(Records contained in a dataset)
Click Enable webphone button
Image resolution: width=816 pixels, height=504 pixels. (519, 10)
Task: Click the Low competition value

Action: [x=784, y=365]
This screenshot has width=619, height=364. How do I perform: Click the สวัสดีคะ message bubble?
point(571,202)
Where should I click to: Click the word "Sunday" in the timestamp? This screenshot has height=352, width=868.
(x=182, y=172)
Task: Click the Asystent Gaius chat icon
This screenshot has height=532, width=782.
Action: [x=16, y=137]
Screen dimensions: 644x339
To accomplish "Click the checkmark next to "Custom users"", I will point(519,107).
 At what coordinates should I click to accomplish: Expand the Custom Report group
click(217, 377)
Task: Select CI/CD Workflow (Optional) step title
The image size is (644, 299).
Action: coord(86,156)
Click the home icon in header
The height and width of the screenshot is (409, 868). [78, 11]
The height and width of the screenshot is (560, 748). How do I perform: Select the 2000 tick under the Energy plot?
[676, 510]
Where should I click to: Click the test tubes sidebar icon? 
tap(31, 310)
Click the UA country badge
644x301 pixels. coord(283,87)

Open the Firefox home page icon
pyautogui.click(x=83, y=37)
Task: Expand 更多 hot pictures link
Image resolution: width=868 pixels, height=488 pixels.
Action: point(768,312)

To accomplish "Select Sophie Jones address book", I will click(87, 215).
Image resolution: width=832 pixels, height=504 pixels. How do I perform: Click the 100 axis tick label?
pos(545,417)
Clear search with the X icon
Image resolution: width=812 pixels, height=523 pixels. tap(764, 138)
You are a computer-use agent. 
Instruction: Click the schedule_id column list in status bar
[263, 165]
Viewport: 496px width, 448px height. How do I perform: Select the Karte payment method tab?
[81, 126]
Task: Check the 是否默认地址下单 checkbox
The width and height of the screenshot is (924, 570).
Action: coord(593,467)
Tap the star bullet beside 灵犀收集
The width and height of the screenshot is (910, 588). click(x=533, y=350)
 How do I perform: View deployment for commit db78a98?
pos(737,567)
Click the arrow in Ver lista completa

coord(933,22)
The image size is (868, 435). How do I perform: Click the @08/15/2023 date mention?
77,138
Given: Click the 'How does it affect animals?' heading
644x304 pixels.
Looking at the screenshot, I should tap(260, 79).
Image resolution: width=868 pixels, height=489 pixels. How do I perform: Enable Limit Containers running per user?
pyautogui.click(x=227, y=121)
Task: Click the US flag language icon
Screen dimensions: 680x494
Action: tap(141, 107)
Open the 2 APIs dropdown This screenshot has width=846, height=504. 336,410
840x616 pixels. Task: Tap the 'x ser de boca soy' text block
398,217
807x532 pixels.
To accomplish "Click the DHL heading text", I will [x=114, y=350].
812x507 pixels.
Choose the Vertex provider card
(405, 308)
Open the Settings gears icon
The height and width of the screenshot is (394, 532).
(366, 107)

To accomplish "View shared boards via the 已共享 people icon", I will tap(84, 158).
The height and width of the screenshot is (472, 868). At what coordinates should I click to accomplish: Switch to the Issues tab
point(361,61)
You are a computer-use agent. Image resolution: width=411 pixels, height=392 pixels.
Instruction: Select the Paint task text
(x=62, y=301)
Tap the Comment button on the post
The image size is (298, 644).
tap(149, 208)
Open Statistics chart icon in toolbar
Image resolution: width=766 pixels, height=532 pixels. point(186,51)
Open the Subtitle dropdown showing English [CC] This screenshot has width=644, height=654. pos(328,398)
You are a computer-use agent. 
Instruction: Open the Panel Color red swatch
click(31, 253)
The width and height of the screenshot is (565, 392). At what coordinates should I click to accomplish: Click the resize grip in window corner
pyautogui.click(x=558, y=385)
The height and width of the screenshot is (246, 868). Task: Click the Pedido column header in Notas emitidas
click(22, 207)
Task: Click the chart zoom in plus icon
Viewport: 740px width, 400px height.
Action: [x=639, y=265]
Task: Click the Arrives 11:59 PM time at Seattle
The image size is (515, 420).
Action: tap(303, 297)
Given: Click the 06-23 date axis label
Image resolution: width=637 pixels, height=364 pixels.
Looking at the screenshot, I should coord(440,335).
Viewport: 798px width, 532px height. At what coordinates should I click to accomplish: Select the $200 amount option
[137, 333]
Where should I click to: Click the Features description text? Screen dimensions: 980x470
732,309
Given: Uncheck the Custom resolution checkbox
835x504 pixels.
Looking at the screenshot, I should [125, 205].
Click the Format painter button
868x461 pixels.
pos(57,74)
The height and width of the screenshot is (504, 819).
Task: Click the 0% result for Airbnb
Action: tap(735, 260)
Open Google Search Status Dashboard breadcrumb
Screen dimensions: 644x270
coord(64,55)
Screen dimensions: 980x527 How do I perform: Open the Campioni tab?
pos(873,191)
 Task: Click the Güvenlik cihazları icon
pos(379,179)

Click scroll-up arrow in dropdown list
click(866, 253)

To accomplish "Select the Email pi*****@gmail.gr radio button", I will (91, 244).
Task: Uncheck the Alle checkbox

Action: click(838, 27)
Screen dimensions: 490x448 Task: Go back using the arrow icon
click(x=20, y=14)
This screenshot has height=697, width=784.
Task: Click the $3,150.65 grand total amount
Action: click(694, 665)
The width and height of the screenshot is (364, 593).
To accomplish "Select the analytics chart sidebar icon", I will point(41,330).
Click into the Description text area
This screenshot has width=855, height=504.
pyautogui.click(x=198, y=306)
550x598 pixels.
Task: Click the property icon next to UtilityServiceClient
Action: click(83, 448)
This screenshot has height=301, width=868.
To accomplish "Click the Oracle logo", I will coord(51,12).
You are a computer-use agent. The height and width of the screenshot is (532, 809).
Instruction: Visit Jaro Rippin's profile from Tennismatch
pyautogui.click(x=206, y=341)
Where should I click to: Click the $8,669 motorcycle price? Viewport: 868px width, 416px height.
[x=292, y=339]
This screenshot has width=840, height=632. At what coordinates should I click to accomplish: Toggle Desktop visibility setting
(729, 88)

* [Task requirements]: Each record must be restated word for word, including the last line.

* [Output]:
Click Enable webphone button
Image resolution: width=816 pixels, height=504 pixels. (519, 10)
Task: Click the Low competition value

Action: [x=784, y=365]
This screenshot has width=619, height=364. How do I perform: Click the สวัสดีคะ message bubble?
point(571,202)
Where should I click to: Click the word "Sunday" in the timestamp? This screenshot has height=352, width=868.
(x=182, y=172)
Task: Click the Asystent Gaius chat icon
This screenshot has height=532, width=782.
Action: [x=16, y=137]
Screen dimensions: 644x339
To accomplish "Click the checkmark next to "Custom users"", I will point(519,107).
 At what coordinates should I click to accomplish: Expand the Custom Report group
click(217, 377)
Task: Select CI/CD Workflow (Optional) step title
The image size is (644, 299).
Action: coord(86,156)
Click the home icon in header
The height and width of the screenshot is (409, 868). [78, 11]
The height and width of the screenshot is (560, 748). How do I perform: Select the 2000 tick under the Energy plot?
[676, 510]
Where should I click to: Click the test tubes sidebar icon? 
tap(31, 310)
Click the UA country badge
644x301 pixels. coord(283,87)

Open the Firefox home page icon
pyautogui.click(x=83, y=37)
Task: Expand 更多 hot pictures link
Image resolution: width=868 pixels, height=488 pixels.
Action: point(768,312)

To accomplish "Select Sophie Jones address book", I will click(87, 215).
Image resolution: width=832 pixels, height=504 pixels. How do I perform: Click the 100 axis tick label?
pos(545,417)
Clear search with the X icon
Image resolution: width=812 pixels, height=523 pixels. tap(764, 138)
You are a computer-use agent. 
Instruction: Click the schedule_id column list in status bar
[263, 165]
Viewport: 496px width, 448px height. How do I perform: Select the Karte payment method tab?
[81, 126]
Task: Check the 是否默认地址下单 checkbox
The width and height of the screenshot is (924, 570).
Action: coord(593,467)
Tap the star bullet beside 灵犀收集
The width and height of the screenshot is (910, 588). click(x=533, y=350)
 How do I perform: View deployment for commit db78a98?
pos(737,567)
Click the arrow in Ver lista completa

coord(933,22)
The image size is (868, 435). How do I perform: Click the @08/15/2023 date mention?
77,138
Given: Click the 'How does it affect animals?' heading
644x304 pixels.
Looking at the screenshot, I should tap(260, 79).
Image resolution: width=868 pixels, height=489 pixels. How do I perform: Enable Limit Containers running per user?
pyautogui.click(x=227, y=121)
Task: Click the US flag language icon
Screen dimensions: 680x494
Action: tap(141, 107)
Open the 2 APIs dropdown This screenshot has width=846, height=504. 336,410
840x616 pixels. Task: Tap the 'x ser de boca soy' text block
398,217
807x532 pixels.
To accomplish "Click the DHL heading text", I will [x=114, y=350].
812x507 pixels.
Choose the Vertex provider card
(405, 308)
Open the Settings gears icon
The height and width of the screenshot is (394, 532).
(366, 107)

To accomplish "View shared boards via the 已共享 people icon", I will tap(84, 158).
The height and width of the screenshot is (472, 868). At what coordinates should I click to accomplish: Switch to the Issues tab
point(361,61)
You are a computer-use agent. Image resolution: width=411 pixels, height=392 pixels.
Instruction: Select the Paint task text
(x=62, y=301)
Tap the Comment button on the post
The image size is (298, 644).
tap(149, 208)
Open Statistics chart icon in toolbar
Image resolution: width=766 pixels, height=532 pixels. point(186,51)
Open the Subtitle dropdown showing English [CC] This screenshot has width=644, height=654. pos(328,398)
You are a computer-use agent. 
Instruction: Open the Panel Color red swatch
click(31, 253)
The width and height of the screenshot is (565, 392). At what coordinates should I click to accomplish: Click the resize grip in window corner
pyautogui.click(x=558, y=385)
The height and width of the screenshot is (246, 868). Task: Click the Pedido column header in Notas emitidas
click(22, 207)
Task: Click the chart zoom in plus icon
Viewport: 740px width, 400px height.
Action: [x=639, y=265]
Task: Click the Arrives 11:59 PM time at Seattle
The image size is (515, 420).
Action: tap(303, 297)
Given: Click the 06-23 date axis label
Image resolution: width=637 pixels, height=364 pixels.
Looking at the screenshot, I should coord(440,335).
Viewport: 798px width, 532px height. At what coordinates should I click to accomplish: Select the $200 amount option
[137, 333]
Where should I click to: Click the Features description text? Screen dimensions: 980x470
732,309
Given: Uncheck the Custom resolution checkbox
835x504 pixels.
Looking at the screenshot, I should [125, 205].
Click the Format painter button
868x461 pixels.
pos(57,74)
The height and width of the screenshot is (504, 819).
Task: Click the 0% result for Airbnb
Action: tap(735, 260)
Open Google Search Status Dashboard breadcrumb
Screen dimensions: 644x270
coord(64,55)
Screen dimensions: 980x527 How do I perform: Open the Campioni tab?
pos(873,191)
 Task: Click the Güvenlik cihazları icon
pos(379,179)

Click scroll-up arrow in dropdown list
click(866, 253)

To accomplish "Select the Email pi*****@gmail.gr radio button", I will (91, 244).
Task: Uncheck the Alle checkbox

Action: click(838, 27)
Screen dimensions: 490x448 Task: Go back using the arrow icon
click(x=20, y=14)
This screenshot has height=697, width=784.
Task: Click the $3,150.65 grand total amount
Action: click(694, 665)
The width and height of the screenshot is (364, 593).
To accomplish "Select the analytics chart sidebar icon", I will point(41,330).
Click into the Description text area
This screenshot has width=855, height=504.
pyautogui.click(x=198, y=306)
550x598 pixels.
Task: Click the property icon next to UtilityServiceClient
Action: click(83, 448)
This screenshot has height=301, width=868.
To accomplish "Click the Oracle logo", I will coord(51,12).
You are a computer-use agent. The height and width of the screenshot is (532, 809).
Instruction: Visit Jaro Rippin's profile from Tennismatch
pyautogui.click(x=206, y=341)
Where should I click to: Click the $8,669 motorcycle price? Viewport: 868px width, 416px height.
[x=292, y=339]
This screenshot has width=840, height=632. At what coordinates should I click to accomplish: Toggle Desktop visibility setting
(729, 88)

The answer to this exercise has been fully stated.